Measure the area to be tiled by multiplying the length by the width. This will give you the total square footage of surface area to be tiled.
Determine the amount of granite, grout and thinset. Granite tile comes in various sizes of squares, so, for the purpose of this example, we will use a 12-inch granite tile. Divide the total square footage of the floor by one piece of granite tile. For example, if your room in 100 square feet, then you will divide 100 by 1 (12-inch tile is 1 square foot), so you will need 100 12-inch granite tiles to cover the floor. Check the charts on the side of the grout and thinset buckets. They will tell you how many square feet of coverage you can get out of one bucket of premixed material. Remember to add 15 percent extra onto the final amount of tile to account for waste and breakage.

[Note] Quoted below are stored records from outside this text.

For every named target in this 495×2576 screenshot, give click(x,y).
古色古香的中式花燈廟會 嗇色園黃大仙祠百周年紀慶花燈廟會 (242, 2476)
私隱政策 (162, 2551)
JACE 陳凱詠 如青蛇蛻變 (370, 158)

Lay out the chalk lines for reference. Determine the center of the length of the floor and the center for the width of the floor. Make a mark on each side of the length and width and snap a chalk line across the floor. The two lines will intersect in the center of the floor, which is where you will start laying the granite tile.

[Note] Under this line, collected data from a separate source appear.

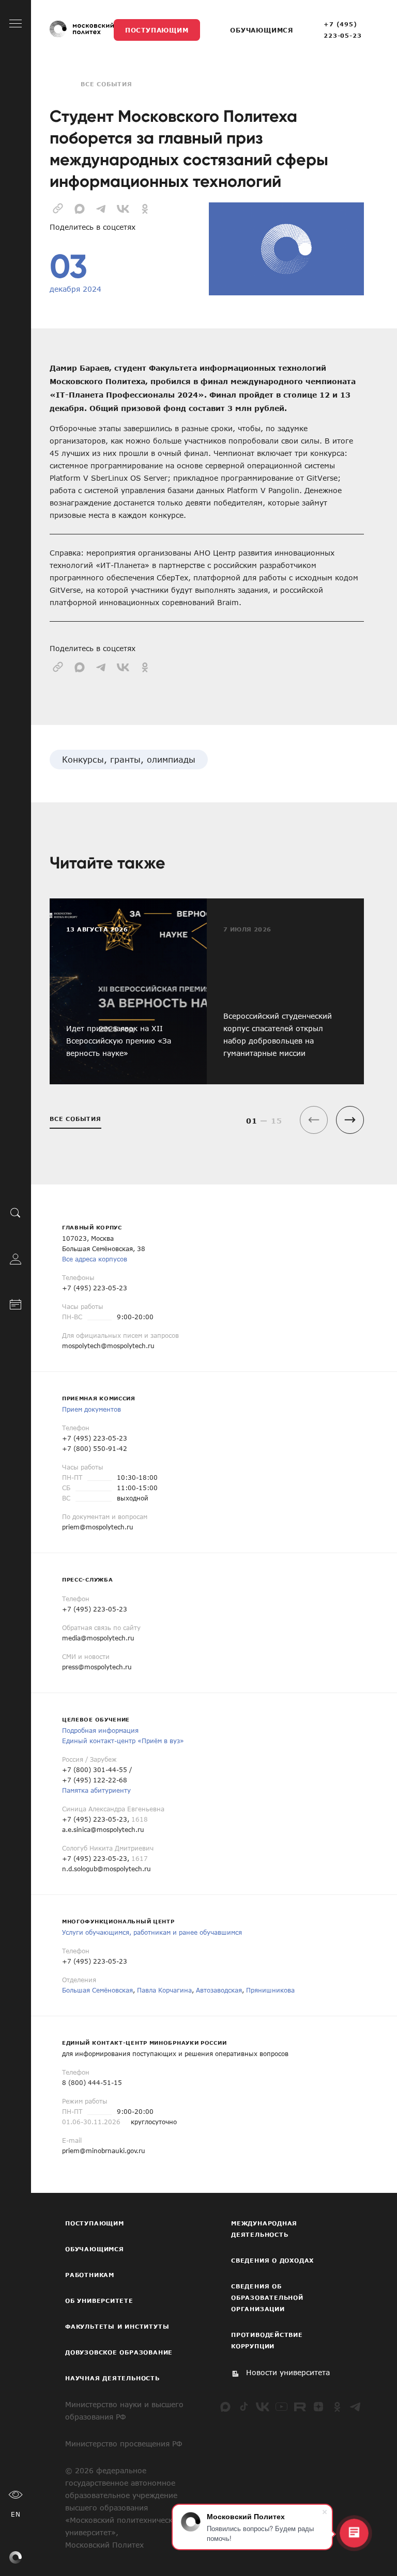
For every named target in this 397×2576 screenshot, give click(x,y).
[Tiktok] (244, 2406)
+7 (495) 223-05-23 (342, 30)
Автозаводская (219, 1990)
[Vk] (262, 2406)
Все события (106, 84)
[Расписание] (15, 1303)
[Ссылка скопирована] (58, 207)
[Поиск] (15, 1213)
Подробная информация (100, 1730)
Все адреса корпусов (94, 1258)
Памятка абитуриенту (96, 1790)
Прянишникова (270, 1990)
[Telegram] (355, 2406)
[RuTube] (300, 2406)
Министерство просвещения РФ (123, 2443)
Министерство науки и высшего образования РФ (124, 2410)
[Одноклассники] (337, 2406)
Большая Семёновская (97, 1990)
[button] (350, 1120)
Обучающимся (262, 30)
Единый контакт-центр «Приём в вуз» (123, 1740)
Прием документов (91, 1409)
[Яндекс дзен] (318, 2406)
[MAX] (225, 2406)
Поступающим (157, 30)
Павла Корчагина (164, 1990)
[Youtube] (281, 2406)
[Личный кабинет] (15, 1258)
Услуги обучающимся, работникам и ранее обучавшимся (152, 1932)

Spread the thinset using the 1/4-inch notched trowel. Make sure you begin in the center of the floor where the chalk lines intersect. There will be four quadrants surrounding the center point made by the chalk lines. Begin in the bottom left quadrant and work your way from there. Once the first granite tile is squared to the layout line, set the next one in line. Space the tiles with the 3/8-inch tile spacers. Once you have four granite tiles laid in line, place the 4-foot level on top of them and make sure they are level and straight. If not, then gently tap them with a rubber mallet. Continue laying tile and leveling until the entire floor is done. Once you have finished laying the large pieces of tile, cut the smaller pieces with a tile cutter and lay them into place. Allow the granite tile to set 24 hours before grouting.
Remove the 3/8-inch spacers and grout the joints. Mix the grout according to package directions. Using the grout float, spread the tile grout onto the granite tile and press the grout into the joints. Take enough grout from the bucket to work a 4-foot area at one time. Keep the grout wiped from the surface of the granite using a wet, wrung-out sponge. Once you have grouted the entire floor, allow it to dry for 24 hours and then reclean the granite surface. There will be a white film on the face of the tile. Don't be alarmed, just wipe it clean.